▸ ZU BEARBEITENDE AUFGABEN:
1/ Wiederholen Sie aus dem Text über Patrik wortgetreu den Abschnitt von „Eines Nachts verlässt“ bis „erfolgsverwöhnten Silberriesen zufügt.“.
2/ Beantworten Sie anhand des Textes über Patrik die folgenden Fragen:
(a) Welche Staatsangehörigkeit hat Kara?
(b) Für die Olympiade in welcher Stadt trainiert Patrik weiter?
(c) Wie alt ist die Tochter, als Kara die beiden verlässt?
#### VORLIEGENDER TEXT
Fast sein ganzes Leben hat Patrik dem Leistungssport gewidmet. Harte Trainings, Verzicht, häufige Auslandsreisen. Wie er seiner Tochter Ada einmal beichtet, gab es da keine Freundschaften, höchstens Kameradschaft und viel Konkurrenz. Auch seine Liebe findet er im Leichtathletikstadion. Kara ist Amerikanerin, Läuferin und eines Tages schwanger. Patrik denkt an eine Abtreibung, aber Kara will das Kind. Elternschaft und Spitzensport – schwer vereinbar. Aber wie es meistens ist, Kara pausiert, bleibt beim Kind. Patrik trainiert derweil weiter für die Olympiade in Peking.

Allein mit Kind

Eines Nachts verlässt Kara für Patrik völlig überraschend ihn und das Kind und kehrt nach Amerika zurück. Die beiden Zurückgelassenen hören lange nichts mehr von ihr. Für Patrik bedeutet das, dass er sich nun völlig allein um die vier Monate alte Tochter kümmern muss, neben den harten Trainingseinheiten und offenbar völlig ohne Unterstützung. Von Familie um ihn herum ist nie die Rede, für Freundschaften war nie Zeit. Patrik ist überlastet, Verletzungen bei den Trainingseinheiten häufen sich. Bald wird klar, dass sich Leistungssport und Baby nicht vereinbaren lässt. Dazu kommt die Kränkung, die das Verlassenwerden dem erfolgsverwöhnten Silberriesen zufügt.
########
#### BEREITGESTELLTE ANGABEN
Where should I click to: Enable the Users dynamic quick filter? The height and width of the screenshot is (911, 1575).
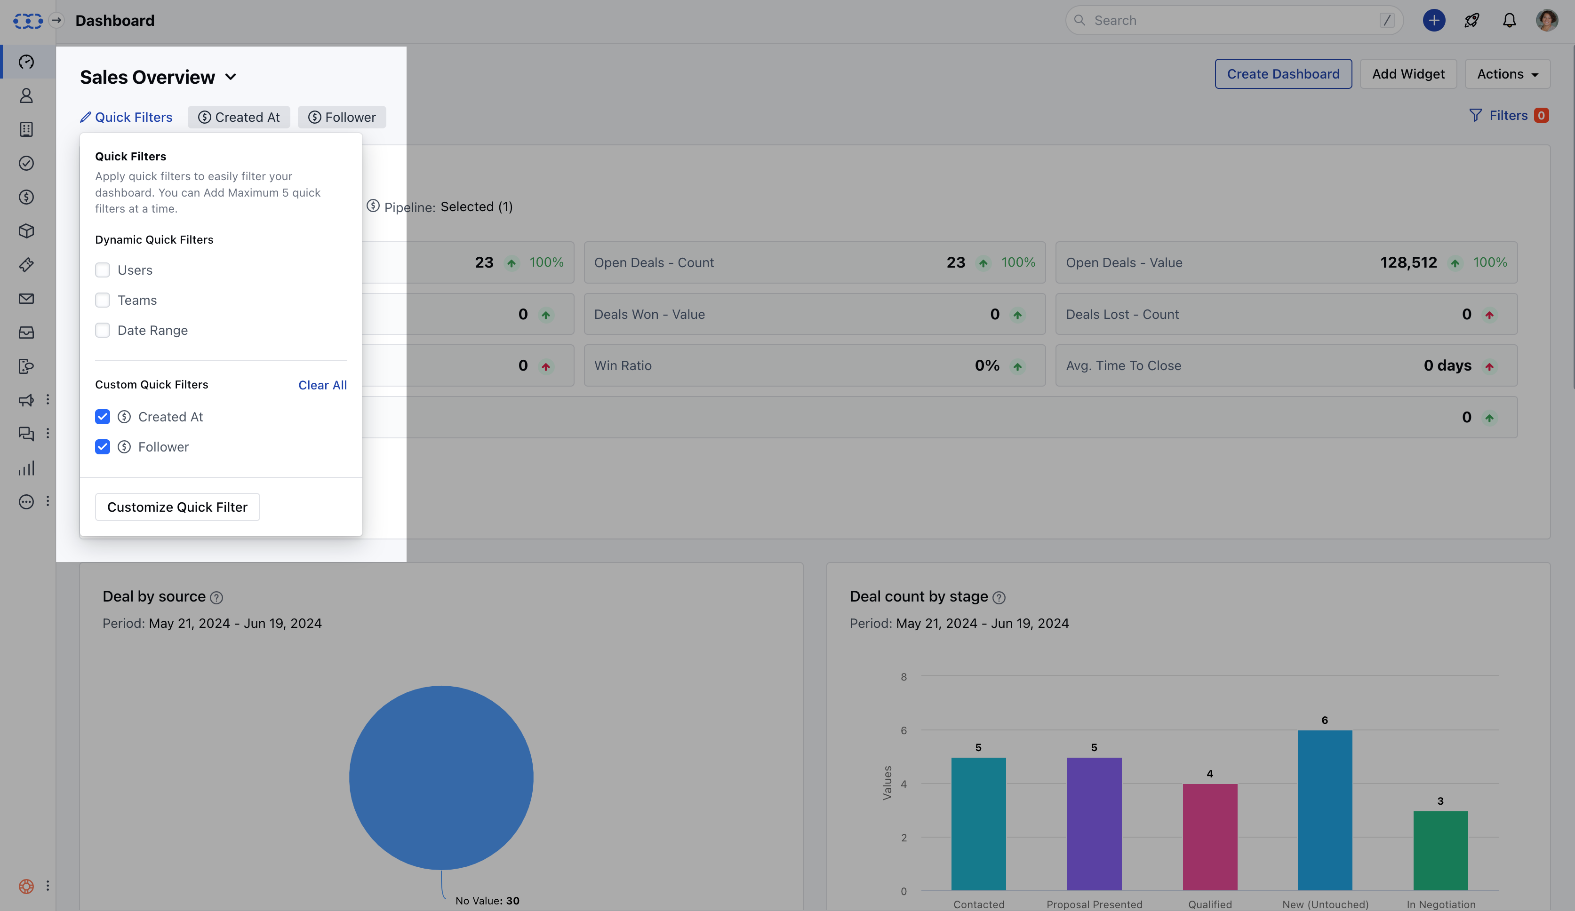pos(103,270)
########
#### BEREITGESTELLTE ANGABEN
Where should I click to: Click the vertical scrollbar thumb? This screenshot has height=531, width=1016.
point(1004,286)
########
▸ RICHTIGE ANTWORTEN:
1/
Eines Nachts verlässt Kara für Patrik völlig überraschend ihn und das Kind und kehrt nach Amerika zurück. Die beiden Zurückgelassenen hören lange nichts mehr von ihr. Für Patrik bedeutet das, dass er sich nun völlig allein um die vier Monate alte Tochter kümmern muss, neben den harten Trainingseinheiten und offenbar völlig ohne Unterstützung. Von Familie um ihn herum ist nie die Rede, für Freundschaften war nie Zeit. Patrik ist überlastet, Verletzungen bei den Trainingseinheiten häufen sich. Bald wird klar, dass sich Leistungssport und Baby nicht vereinbaren lässt. Dazu kommt die Kränkung, die das Verlassenwerden dem erfolgsverwöhnten Silberriesen zufügt.

2/
(a) Kara ist Amerikanerin.
(b) Für die Olympiade in Peking.
(c) Vier Monate.